= Ballantine's Classic Library of Science Fiction =

The first volume, published in 1974

Ballantine's Classic Library of Science Fiction is a series of speculative fiction collections originally published from 1974 to 1988 purporting to gather together the career-best short works of a selection of authors then prominent in the field. The series was conceived and published in paperback by Ballantine Books (later Del Rey Books), though most of the early volumes also had initial hardcover editions issued by Doubleday's Science Fiction Book Club preceding the Ballantine/Del Rey paperback editions. A number of volumes were subsequently reprinted, both by the original and later publishers.

==Title variations==
The series title varied over time; with volumes published in 1974 issued without an overall title, volumes published from 1975 into 1977 called "Ballantine's Classic Library of Science Fiction," or "our Classic Library of Science Fiction" in the instance of a few Del Rey printings, and volumes published from November 1975 onward called "The Critically Acclaimed Series of Classic Science Fiction." Most volumes bore the words "Classic Science Fiction" on the above the title of the individual volume. A number of volumes were subsequently reprinted, both by the original and later publishers.

==Content==
Individual volumes typically included laudatory introductions by fellow authors associated or close to the authors spotlighted, and afterwords by the spotlighted authors themselves, if still living at the time of publication.

==The series==
Author and publication date follow each title.

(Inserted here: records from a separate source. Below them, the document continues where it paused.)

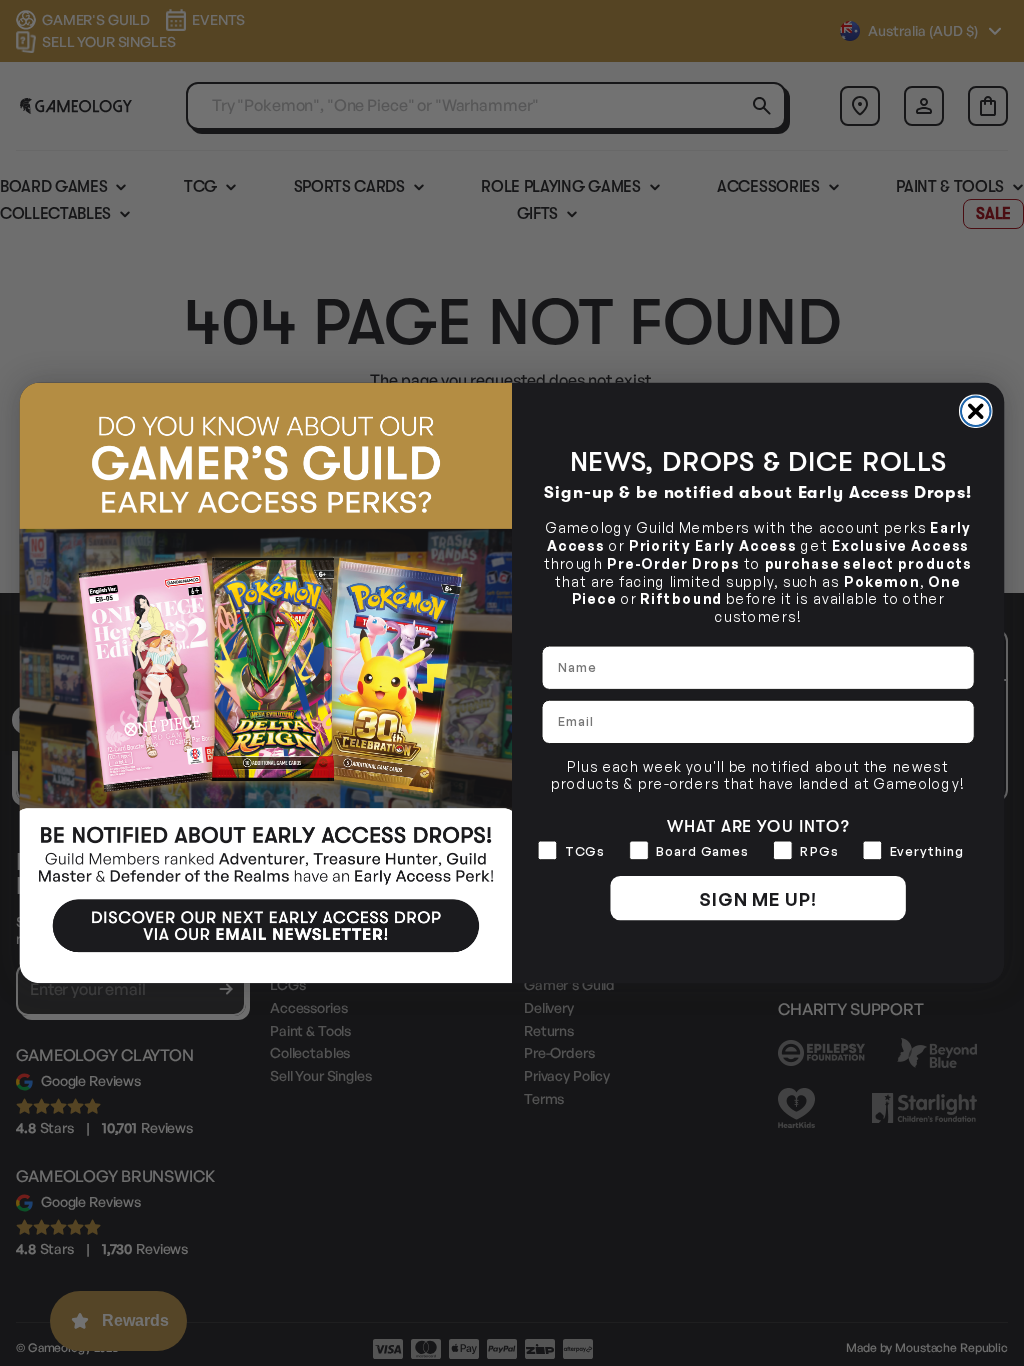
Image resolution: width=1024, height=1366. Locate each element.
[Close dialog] (976, 411)
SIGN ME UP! (758, 898)
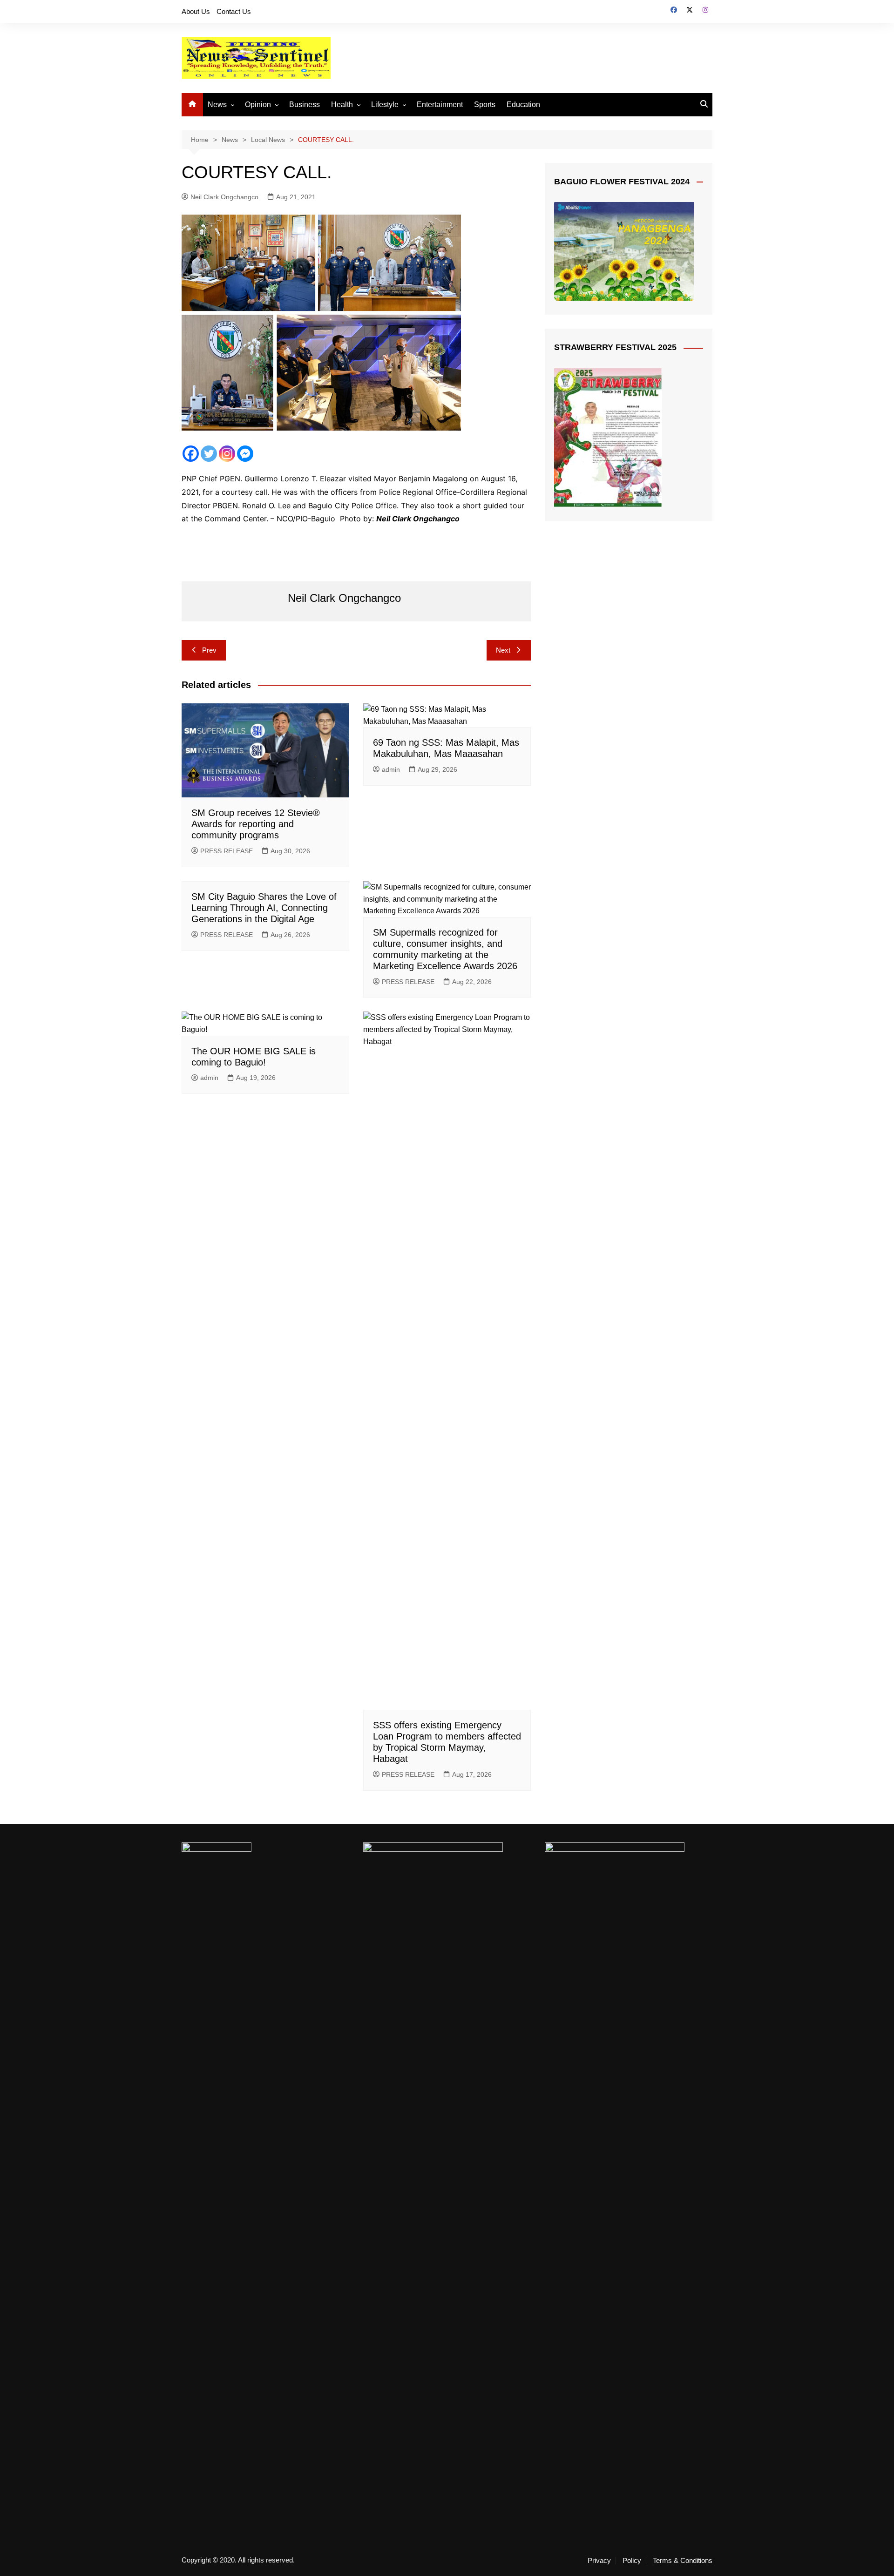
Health (342, 104)
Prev (209, 650)
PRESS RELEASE (226, 851)
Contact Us (234, 11)
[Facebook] (191, 453)
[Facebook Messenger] (245, 453)
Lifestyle (385, 104)
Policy (632, 2560)
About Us (196, 11)
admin (391, 769)
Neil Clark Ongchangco (224, 197)
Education (523, 104)
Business (304, 104)
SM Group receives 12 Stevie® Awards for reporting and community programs (255, 824)
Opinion (258, 104)
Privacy (599, 2560)
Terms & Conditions (682, 2560)
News (217, 104)
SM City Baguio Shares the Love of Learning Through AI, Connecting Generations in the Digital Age (264, 907)
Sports (484, 104)
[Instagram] (227, 453)
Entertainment (440, 104)
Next (503, 650)
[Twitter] (209, 453)
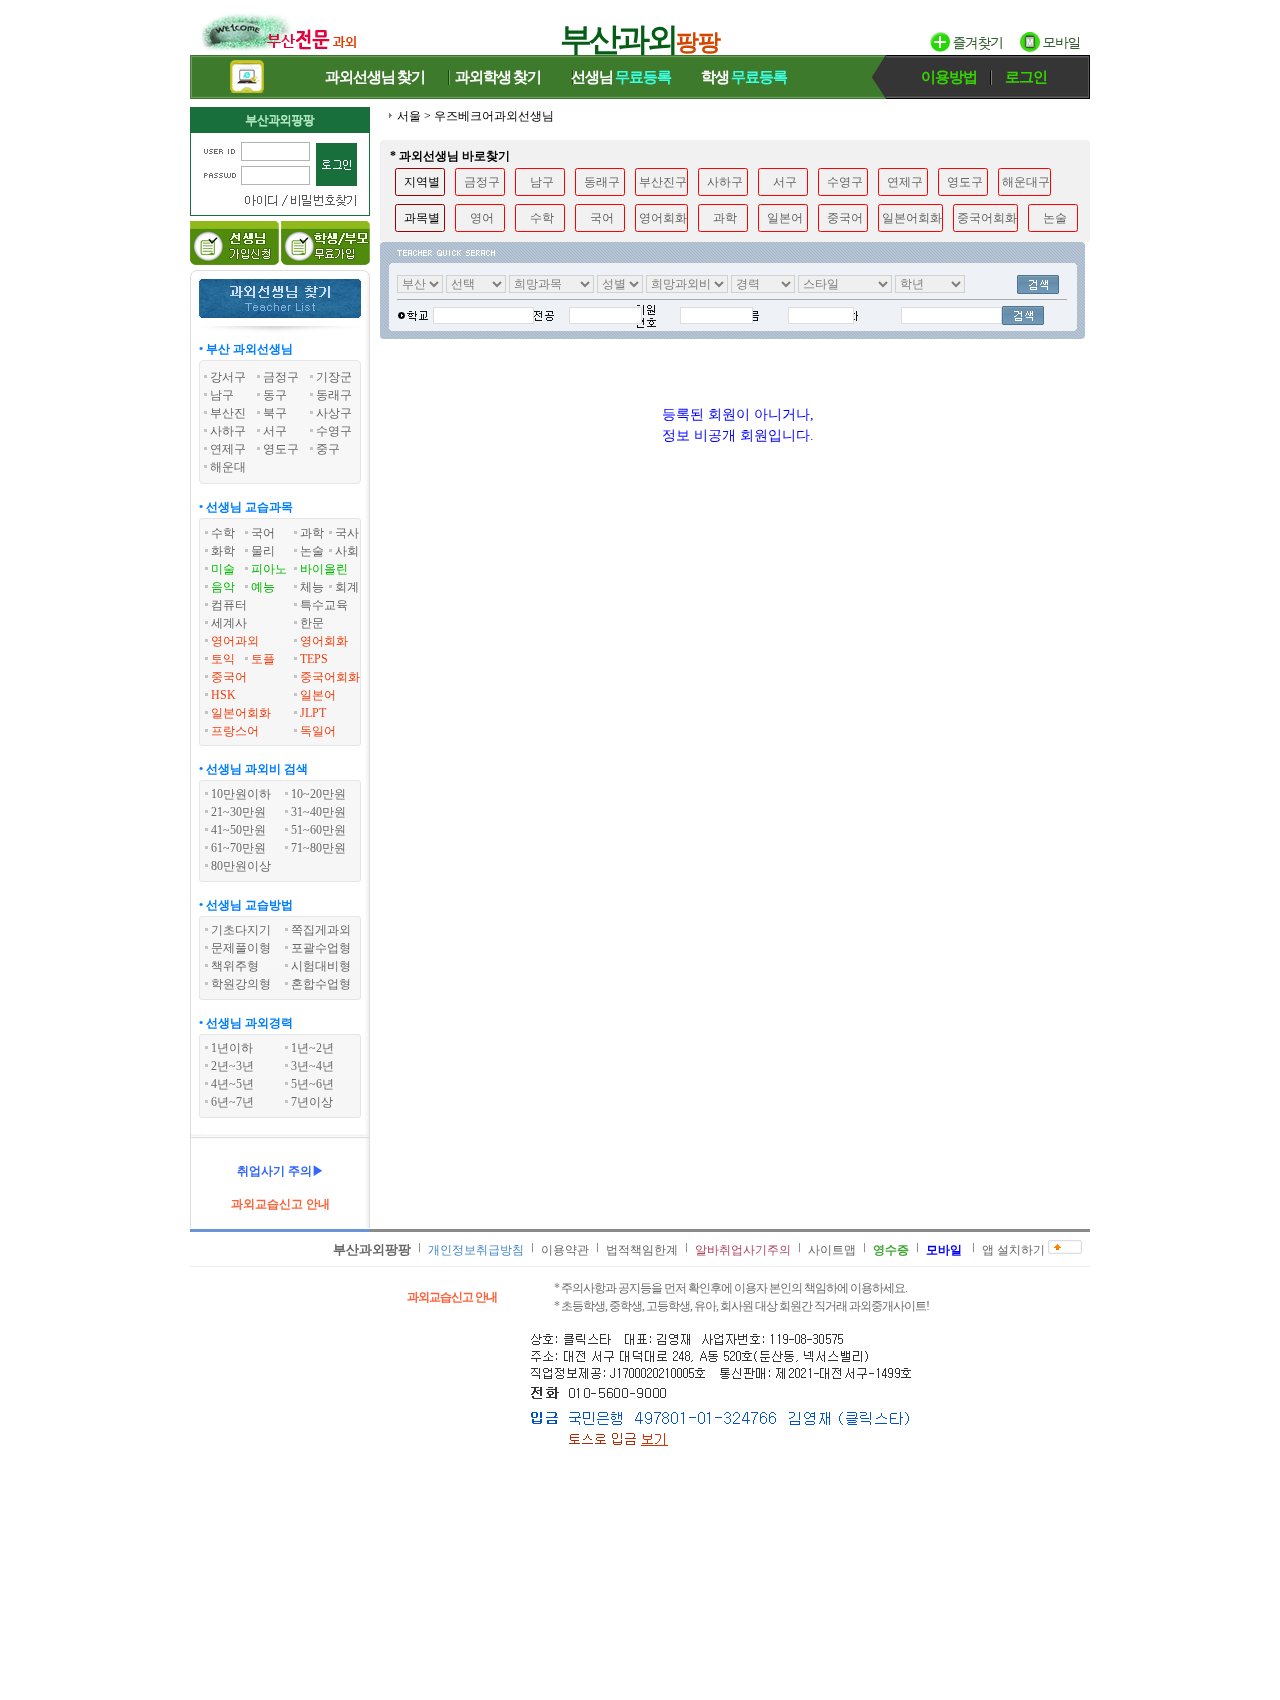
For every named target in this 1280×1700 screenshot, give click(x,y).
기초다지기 (241, 930)
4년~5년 (232, 1084)
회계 (347, 587)
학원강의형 (241, 984)
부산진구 (663, 182)
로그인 (1026, 77)
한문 (312, 623)
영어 (482, 218)
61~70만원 (238, 848)
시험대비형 (321, 966)
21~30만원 (238, 812)
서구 (785, 182)
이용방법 (949, 77)
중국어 (229, 677)
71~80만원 (318, 848)
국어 (263, 533)
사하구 (725, 182)
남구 (542, 182)
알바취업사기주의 (743, 1250)
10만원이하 (241, 794)
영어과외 (235, 641)
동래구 (602, 182)
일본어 (318, 695)
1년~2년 (312, 1048)
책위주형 (235, 966)
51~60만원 (318, 830)
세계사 (229, 623)
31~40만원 (318, 812)
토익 (223, 659)
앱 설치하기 (1013, 1250)
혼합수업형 (321, 984)
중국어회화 (330, 677)
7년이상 (312, 1102)
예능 (263, 587)
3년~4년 (312, 1066)
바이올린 (324, 569)
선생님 (621, 77)
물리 (263, 551)
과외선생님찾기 (375, 77)
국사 (347, 533)
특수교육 (324, 605)
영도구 (965, 182)
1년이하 (232, 1048)
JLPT (313, 713)
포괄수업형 (321, 948)
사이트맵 (832, 1250)
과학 (312, 533)
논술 (312, 551)
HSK (223, 695)
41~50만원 (238, 830)
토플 (263, 659)
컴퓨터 (229, 605)
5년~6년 (312, 1084)
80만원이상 (241, 866)
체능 (312, 587)
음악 (223, 587)
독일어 (318, 731)
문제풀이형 (241, 948)
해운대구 (1026, 182)
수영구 (845, 182)
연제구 (905, 182)
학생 (744, 77)
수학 (223, 533)
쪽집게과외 (321, 930)
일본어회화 (241, 713)
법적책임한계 (642, 1250)
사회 (347, 551)
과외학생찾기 (498, 77)
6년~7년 (232, 1102)
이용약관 (565, 1250)
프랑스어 (235, 731)
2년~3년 (232, 1066)
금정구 (482, 182)
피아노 (269, 569)
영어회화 (324, 641)
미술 (223, 569)
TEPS (314, 659)
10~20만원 (318, 794)
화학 (223, 551)
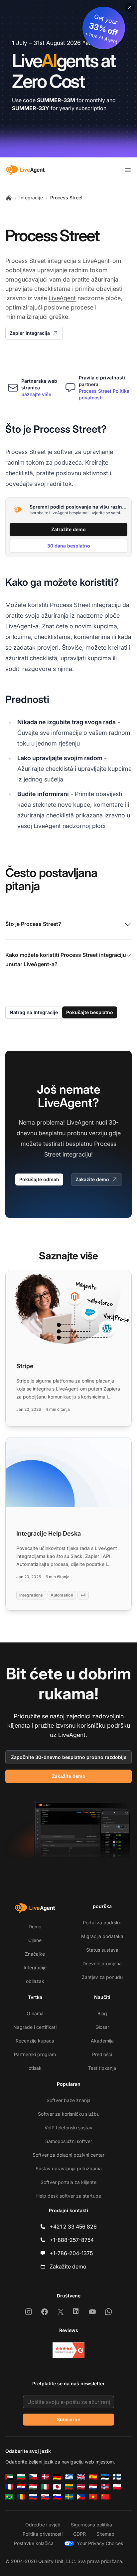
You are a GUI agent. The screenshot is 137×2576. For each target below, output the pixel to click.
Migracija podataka (102, 1936)
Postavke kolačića (34, 2543)
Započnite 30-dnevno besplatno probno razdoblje (68, 1757)
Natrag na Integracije (34, 1012)
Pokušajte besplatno (89, 1012)
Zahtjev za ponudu (102, 1977)
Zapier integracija (30, 333)
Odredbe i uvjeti (42, 2524)
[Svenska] (69, 2497)
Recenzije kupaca (35, 2040)
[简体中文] (105, 2497)
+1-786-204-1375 (71, 2253)
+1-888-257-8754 (72, 2240)
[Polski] (117, 2487)
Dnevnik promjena (102, 1963)
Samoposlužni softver (68, 2141)
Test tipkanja (102, 2068)
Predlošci (102, 2054)
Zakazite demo (92, 1179)
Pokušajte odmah (39, 1179)
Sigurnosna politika (91, 2524)
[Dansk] (45, 2477)
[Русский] (33, 2497)
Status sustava (102, 1950)
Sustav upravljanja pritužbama (69, 2168)
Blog (102, 2013)
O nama (35, 2013)
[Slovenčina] (45, 2497)
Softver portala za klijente (68, 2182)
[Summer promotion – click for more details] (68, 78)
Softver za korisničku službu (68, 2114)
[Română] (21, 2497)
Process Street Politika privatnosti (104, 394)
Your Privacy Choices (100, 2543)
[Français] (9, 2487)
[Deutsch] (57, 2477)
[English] (81, 2477)
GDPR (79, 2534)
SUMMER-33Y (30, 108)
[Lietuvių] (69, 2487)
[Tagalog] (81, 2497)
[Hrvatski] (21, 2487)
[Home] (8, 197)
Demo (35, 1926)
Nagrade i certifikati (35, 2027)
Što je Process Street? (33, 924)
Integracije (31, 197)
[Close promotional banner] (129, 7)
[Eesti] (105, 2477)
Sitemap (105, 2534)
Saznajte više (36, 394)
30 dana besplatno (68, 545)
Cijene (35, 1940)
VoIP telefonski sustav (68, 2127)
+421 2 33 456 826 (73, 2226)
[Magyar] (33, 2487)
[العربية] (9, 2477)
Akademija (102, 2040)
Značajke (35, 1954)
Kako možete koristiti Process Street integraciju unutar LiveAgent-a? (65, 959)
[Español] (93, 2477)
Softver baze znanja (68, 2100)
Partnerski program (35, 2054)
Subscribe (68, 2419)
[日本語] (57, 2487)
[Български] (21, 2477)
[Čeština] (33, 2477)
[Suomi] (117, 2477)
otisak (35, 2068)
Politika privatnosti (43, 2534)
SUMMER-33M (56, 100)
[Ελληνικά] (69, 2477)
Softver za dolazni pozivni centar (68, 2155)
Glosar (102, 2027)
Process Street (66, 197)
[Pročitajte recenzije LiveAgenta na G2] (68, 2350)
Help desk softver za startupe (68, 2196)
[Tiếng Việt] (93, 2497)
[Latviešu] (81, 2487)
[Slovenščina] (57, 2497)
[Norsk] (105, 2487)
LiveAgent (62, 298)
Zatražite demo (68, 529)
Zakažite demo (68, 1776)
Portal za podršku (102, 1922)
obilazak (35, 1981)
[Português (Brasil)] (9, 2497)
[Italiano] (45, 2487)
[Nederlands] (93, 2487)
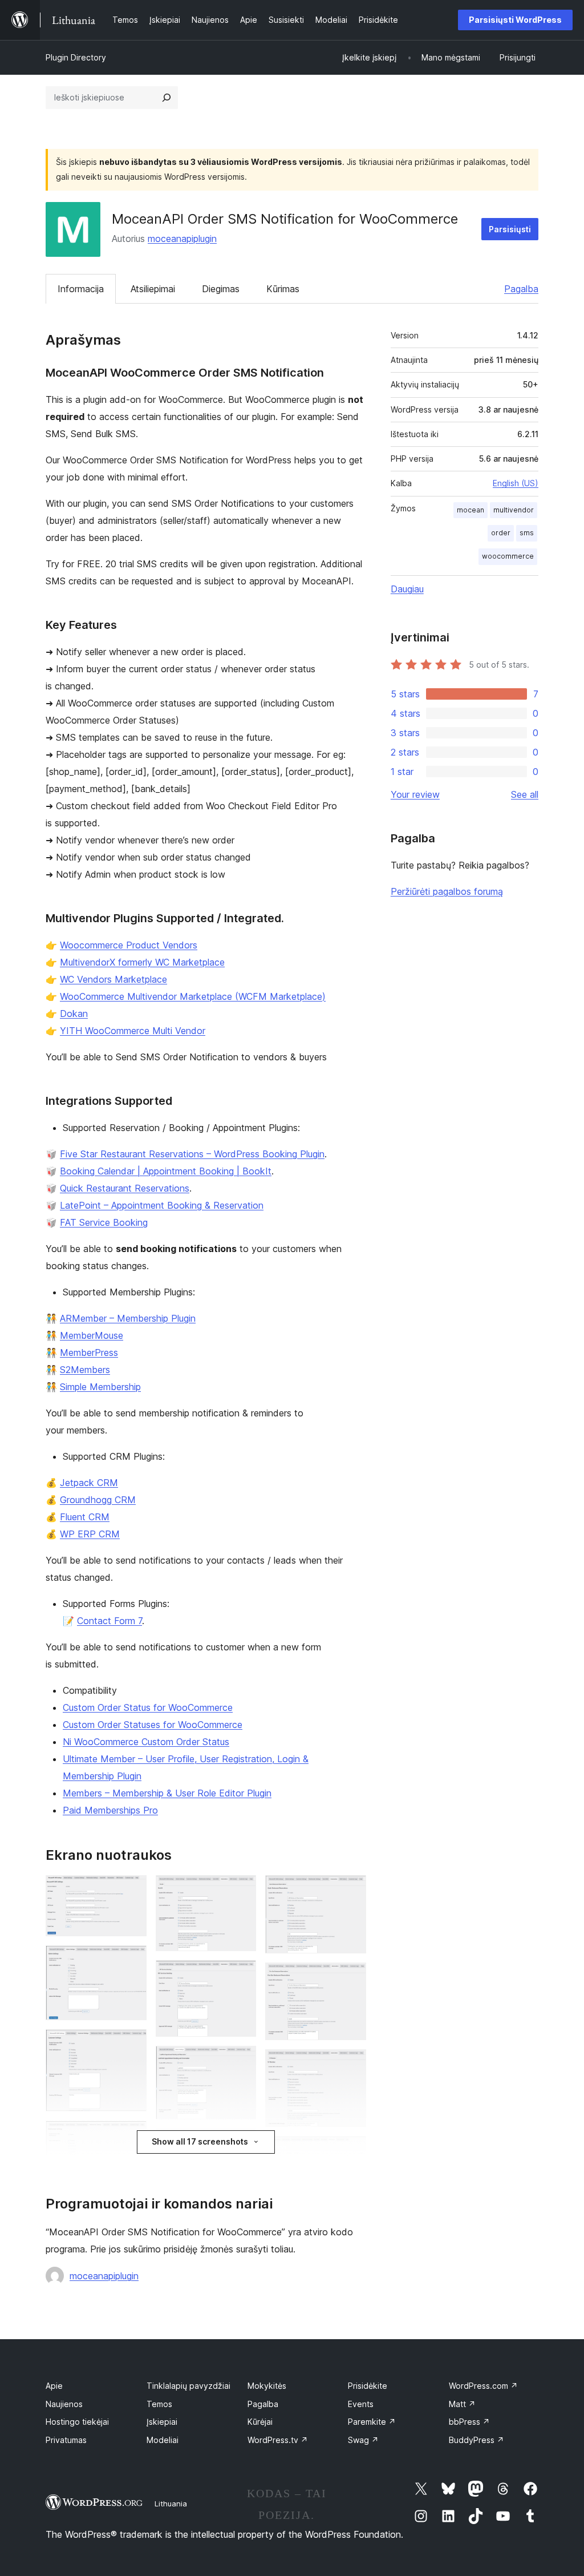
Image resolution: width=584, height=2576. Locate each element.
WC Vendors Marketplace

- The Best of Stanley G. Weinbaum (Stanley G. Weinbaum) (Jun. 1974)
- The Best of Fritz Leiber (Fritz Leiber) (Nov. 1974)
- The Best of Henry Kuttner (Henry Kuttner) (Apr. 1975)
- The Best of Frederik Pohl (Frederik Pohl) (Jun. 1975)
- The Best of Cordwainer Smith (Cordwainer Smith) (Sep. 1975)
- The Best of C. L. Moore (C. L. Moore) (Mar. 1976)
- The Best of John W. Campbell (John W. Campbell) (Jun. 1976)
- The Best of C. M. Kornbluth (C. M. Kornbluth) (Jan. 1977)
- The Best of Philip K. Dick (Philip K. Dick) (Mar. 1977)
- The Best of Fredric Brown (Fredric Brown) (May 1977)
- The Best of Edmond Hamilton (Edmond Hamilton) (Aug. 1977)
- The Best of Leigh Brackett (Leigh Brackett) (Sep. 1977)
- The Best of Robert Bloch (Robert Bloch) (Nov. 1977)
- The Best of Murray Leinster (Murray Leinster ) (Apr. 1978)
- The Best of L. Sprague de Camp (L. Sprague de Camp) (May 1978)
- The Best of Jack Williamson (Jack Williamson) (Jun. 1978)
- The Best of Raymond Z. Gallun (Raymond Z. Gallun) (Aug. 1978)
- The Best of Lester del Rey (Lester del Rey) (Sep. 1978)
- The Best of Eric Frank Russell (Eric Frank Russell) (Oct. 1978)
- The Best of Hal Clement (Hal Clement) (Jun. 1979)
- The Best of James Blish (James Blish) (Aug. 1979)
- The Best of H. P. Lovecraft (H. P. Lovecraft) (Oct. 1982)
- The Best of John Brunner (John Brunner) (Nov. 1988)

==Comparable series==
A number of contemporary series were issued by other publishers, also made up of individual volumes covering the works of single authors. DAW Books published The Book of [author's name] starting in 1972. Pocket Books published its own "Best of" series from 1976 to 1982. Ace Books published [[Ace Books's Worlds of ... series|The Worlds of [author's name] series]] from 1966-1983.